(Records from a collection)
*** Block opens ***
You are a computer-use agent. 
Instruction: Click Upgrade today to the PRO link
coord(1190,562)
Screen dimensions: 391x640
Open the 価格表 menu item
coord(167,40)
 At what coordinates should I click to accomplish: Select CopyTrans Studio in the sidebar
*** Block closes ***
§ Instructions to follow: Look at the entries above. Then set all of them down again exactly.

§ Written response:
You are a computer-use agent. 
Instruction: Click Upgrade today to the PRO link
coord(1190,562)
Screen dimensions: 391x640
Open the 価格表 menu item
coord(167,40)
 At what coordinates should I click to accomplish: Select CopyTrans Studio in the sidebar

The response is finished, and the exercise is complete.